### Assignment:
Write the next part of the advice on a possible pregnancy after a night of heavy drinking, picking up after its final sentence.

### Excerpt provided:
■ ■ ■ ■ ■
I was really drunk and don't remember the night clearly, but I think I may have had sex. Now I don't know if I could be pregnant or not. I had never had sex before this. Help me please!
Your question brings up a couple of different issues, and certainly demonstrates that not remembering the events of an evening can be disconcerting. You were drunk, you may have had sex for the first time, you may or may not be pregnant, and you've taken a brave step by asking for help.
Here are some actions you can take to help you feel and be more in control:
- Depending upon your relationship with your partner, you may want to discuss what happened. Understandably, this might feel awkward and embarrassing, but the conversation could alleviate some fear, or at least help you to understand what happened and what steps you might decide to take. If you don't have a way to contact this person (or you don't want to), you could shift your attention toward doing your best to take care of yourself, body and mind.
- It's also a good idea to make an appointment for a gynecological exam with your health care provider, or at a clinic such as Planned Parenthood. There you will be able to discuss whether you had sexual intercourse, and determine if pregnancy and/or sexually transmitted infection (STIs) testing makes sense.
If this happened within the last 5 days (120 hours), emergency contraception (EC) is an option you have for pregnancy prevention. In the US, one-pill formulations of EC are available without a prescription and without proof of age on the retail shelves at many pharmacies and drugstores. In addition, EC may be available for free 24 hours a day, seven days a week at public hospitals in your area. To learn more about EC, check out Princeton's emergency contraception website.
While the possibility that you are pregnant may be foremost on your mind, it's not clear from your question what this experience feels like for you emotionally. Perhaps over time, after reading this answer and gathering other information, your reactions and needs will change. In any case, you deserve support, access to resources, and an open ear. No matter what you decide to do or how you view what happened, talking with someone you trust may prove very helpful.
■ ■ ■ ■ ■
Stored data entries

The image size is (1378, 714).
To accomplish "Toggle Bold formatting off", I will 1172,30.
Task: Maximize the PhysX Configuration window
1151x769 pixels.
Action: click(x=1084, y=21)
■ ■ ■ ■ ■
### Response to the task:
Another difficult aspect of the situation to consider, is that it's possible your experience may have been non-consensual, considering that you were drunk and don't remember exactly what happened. There's also a possibility someone slipped a drug into your drink. This may be difficult to consider in addition to your other concerns, however there are people who can speak with you about this possibility. You may find it helpful to talk to a trused counselor or psychologist. If you need one, your primary care provider can give you a reference. Even if you're not sure how to describe the situation, a counselor may prove to be a valuable experience as you reflect on the experience. Outside of Columbia, you can call RAINN, a free, confidential, nationwide service that will connect you with resources in your area.
You may also want to think about how much you drank that night and how it affected you. Since alcohol is known to impair judgment, perception, and behavior, you may want to consider how much alcohol is reasonable for you to drink, so that you can relax and have fun while also being true to your values and decisions. Q&As in Go Ask Alice!'s Alcohol and Other Drugs archive can help you to figure out your personal limits.
Sex, expectations, values, and desires can get mixed up, especially when alcohol is involved — sometimes in fulfilling and exciting ways, sometimes in unsettling, unclear, or even scary ways. Finding the physical and emotional support that you deserve will be an important way for you to process this evening and make plans for future decisions involving alcohol and sex.